With the above in mind, lets take a look at how to reset your Nexus 4 or other Android device back to factory settings. (Again, make sure you have backed up any important data first) The process is pretty straight forward and shouldn’t take you too long to complete. I will be do a step-by-step walk through here, so don’t get put off with the amount of images involved as I just wanted to make it easy to follow for people who may have never done this before.
First, head to your Settings area and then go to Backup & reset.
Once you have selected Backup & reset, you will see the main Backup options available to you. Hopefully you already have these two boxes checked by default so that Google will automatically be making a backup of your personal details, which will then be able to be restored at a later date should you need it. (like now)
At the bottom, you will see Factory data reset. Select this.

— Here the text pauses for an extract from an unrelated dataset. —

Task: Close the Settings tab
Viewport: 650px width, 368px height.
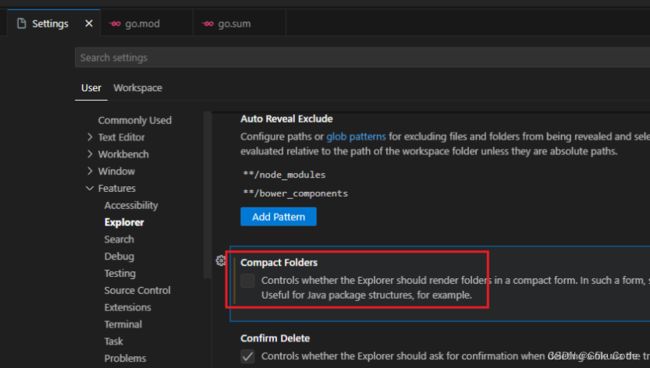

The next window will inform you that all your phones internal storage will be wiped and which accounts you are currently signed in to. Once you are sure, hit Reset phone to continue
It will now ask you to confirm your unlock pattern (or however you unlock your device) for security purposes.
In the next window simply hit the Erase everything button. This is the last point at which you can back out if you wish.
Your device will now power down. You will then see the Android bot on the screen whilst the reset is performed.
Once this has been completed (approx 1 minute) your device will then reboot and you will come to the first of the device set up screen. Select your contries languge and hit Start to begin
In the next screen it will ask you to log in to the available Wi-Fi connections. Select your Wi-Fi and input the password when asked.
You will now be asked to connect to your Google account so that your personal details and data can be restored.
Enter your Google account details and then Next
Accept Google’s Terms and hit OK.
You will now see a message saying that you were unable to sign in as you need to use your phones browser to sign in to your Google account. Hit Next
You will now see a mini-browser window which will require you to enter your Google password again (same one as you used just above)
Now, remember what I was saying earlier about having 2-Step Verification enabled on your Gmail account. This is where having access to your Backup Codes makes things easy to do, as you don’t have access to your Google Authenticator app yet. Once you have one of your codes available, select the Don’t have your phone? link just below the box.
Note: If you don’t have access to your Backup Codes, but do have internet access via your PC, you can view the codes by heading to your Google SmsAuthSettings (you will need to sign in again for security reasons) and select Show Backup Codes.
This will then open a small window displaying your available codes. If you have used up the current codes (as I have a few times before) then simply hit the Generate New Codes button.
Only the latest codes will work. You can also save these codes by either choosing to print then (eg. keep in your wallet) or save them as a text file. (eg. store on your Dropbox account) Once you have one of these codes available, simply input it when prompted (as shown below)
Here you will be given 3 different way to access your account
- Use a backup code (my choice above)
- Send to your backup phone number ending in xx
- Send to your backup phone number ending in yy
Enter the code given and hit Verify
You will now be signed in
Check both the boxes available (ensures that Google will continue to make backups in the future as well as restoring your device to the previous backups.)
You can now choose whether or not you want Google as well as other apps to have access to your location (your choice)
It will then say Just a Sec followed by a Set up Complete message. Hit Finish and you are pretty much done.
Now all you have to do is a bit of house keeping and rearrange all of your apps again as well as re-enable your pattern/PIN/Face Unlock security functions.